Gowa, baktionline.id
Ketua KNPI Gowa, Alumnus Zainuddin, bersama sejumlah Organisasi Kepemudaan (OKP) yang tergabung dalam kelompok Cipayung, melakukan pemantauan langsung terhadap kinerja Pemerintah Kabupaten Gowa.
Kegiatan ini dilakukan dengan turun ke lapangan menggunakan sepeda motor guna melihat secara dekat implementasi program-program pemerintah.
Alumnus Zainuddin, yang akrab disapa Bung Alum, menyampaikan apresiasinya terhadap konsistensi Pemerintah Kabupaten Gowa dalam menangani persoalan kemiskinan ekstrem selama satu tahun kepemimpinan
Bupati Husniah Talenrang.
Menurut Alumnus berbagai langkah yang diambil pemerintah daerah menunjukkan keseriusan dalam menghadirkan perubahan nyata bagi masyarakat, khususnya kelompok rentan.

“Kami melihat ada upaya yang konsisten dan terarah dalam mengatasi kemiskinan ekstrem. Ini patut diapresiasi,” ujar Bung Alum.
Alum menegaskan bahwa pihaknya akan terus mendukung program-program yang dinilai memberikan dampak langsung kepada masyarakat.
Dukungan tersebut, kata dia, merupakan bentuk komitmen pemuda dalam mengawal pembangunan daerah agar tetap berpihak pada kepentingan rakyat.
“Beliau ( Husniah Talenrang, red) akan terus kami dukung, selama program-program yang dijalankan benar-benar menyentuh kebutuhan masyarakat,” tambahnya.
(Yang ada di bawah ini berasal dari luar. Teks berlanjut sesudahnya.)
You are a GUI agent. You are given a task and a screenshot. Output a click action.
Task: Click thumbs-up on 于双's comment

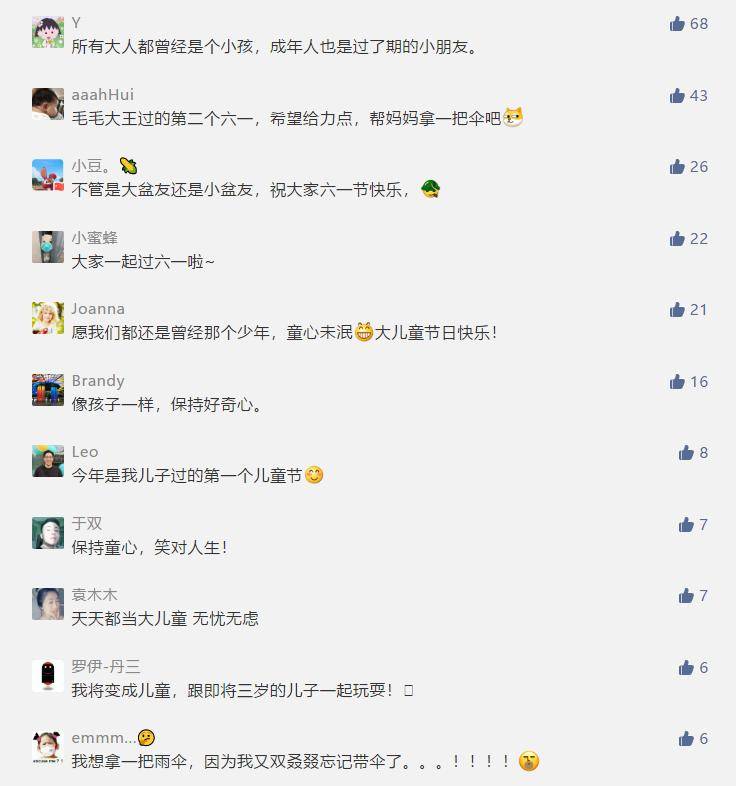click(686, 524)
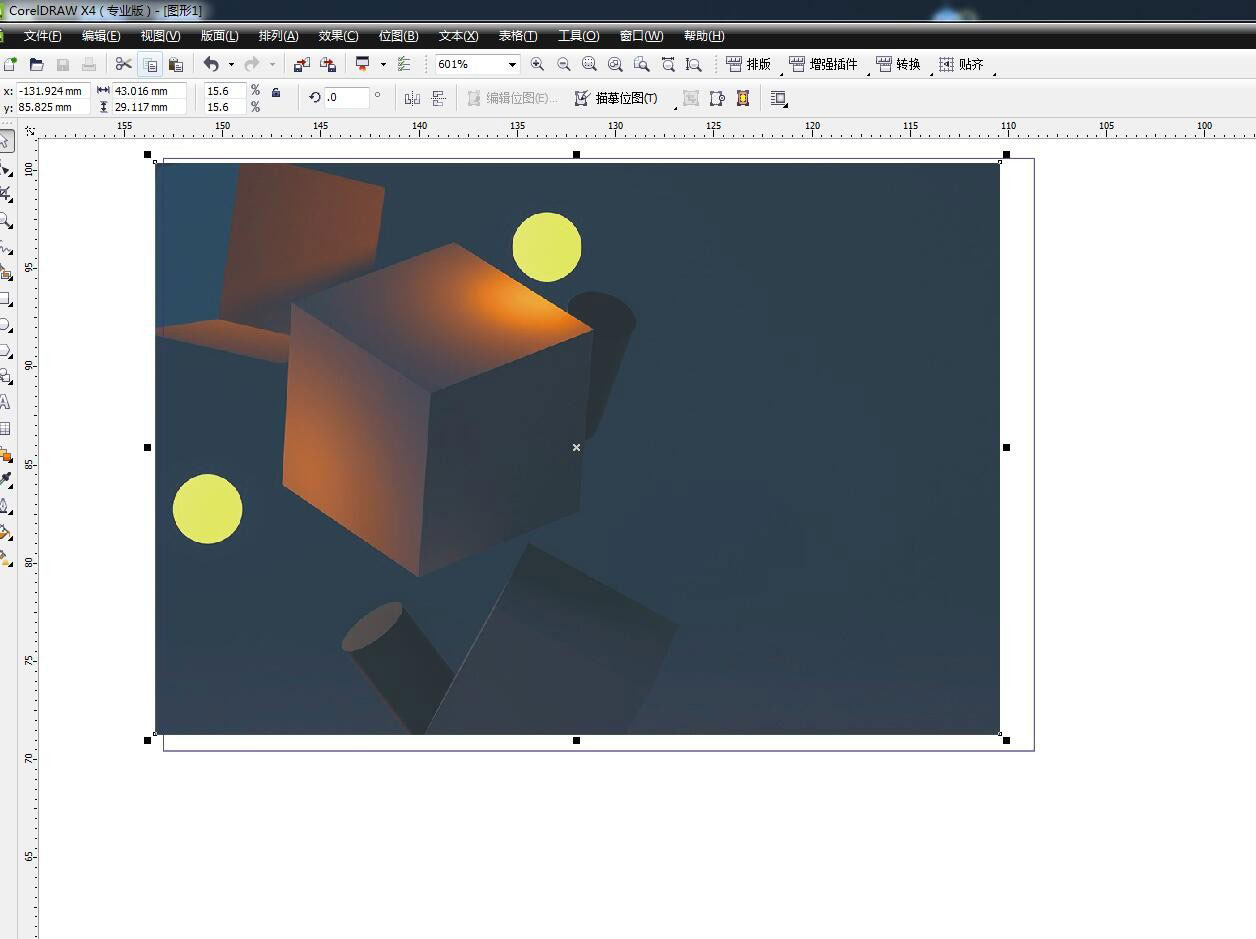The height and width of the screenshot is (939, 1256).
Task: Toggle the mirror vertically button
Action: (438, 98)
Kegiatan pemantauan ini sekaligus menjadi wujud peran aktif pemuda dalam memastikan transparansi dan efektivitas kebijakan pemerintah daerah, serta memperkuat sinergi antara pemerintah dan elemen kepemudaan di Kabupaten Gowa.
Diketahui, pemerintah Kabupaten (Pemkab) Gowa dalam menjaga arah kebijakan pengentasan kemiskinan ekstrem (KME) tetap konsisten setelah berjalan satu tahun. Komitmen itu ditegaskan melalui peresmian bantuan bedah rumah hasil kolaborasi Pemkab Gowa bersama Bank Syariah Indonesia (BSI) yang dirangkaikan dengan bakti sosial pemeriksaan kesehatan gratis di Desa Jipang, Kecamatan Bontonompo Selatan, Selasa (28/4).
Bupati Gowa, Sitti Husniah Talenrang pada kesempatan itu menyampaikan bahwa keberlanjutan program menjadi prioritas utama agar perubahan yang dihasilkan tidak bersifat sementara.

“Kami memastikan setelah berjalan satu tahun, program pengentasan kemiskinan ekstrem ini tetap konsisten dan terjaga. Fokus kami adalah menghadirkan perubahan yang benar-benar dirasakan masyarakat dalam kehidupan sehari-hari,” ujarnya.
Menurutnya, perbaikan rumah merupakan langkah awal yang memberi efek berantai pada kualitas hidup masyarakat, termasuk kesehatan dan produktivitas keluarga.
“Bedah rumah ini menyentuh kebutuhan paling mendasar. Ketika masyarakat memiliki hunian yang layak, rasa aman meningkat dan itu berpengaruh langsung pada kesehatan serta kemampuan mereka untuk beraktivitas dengan lebih baik,” kunci orang nomor satu di Gowa ini.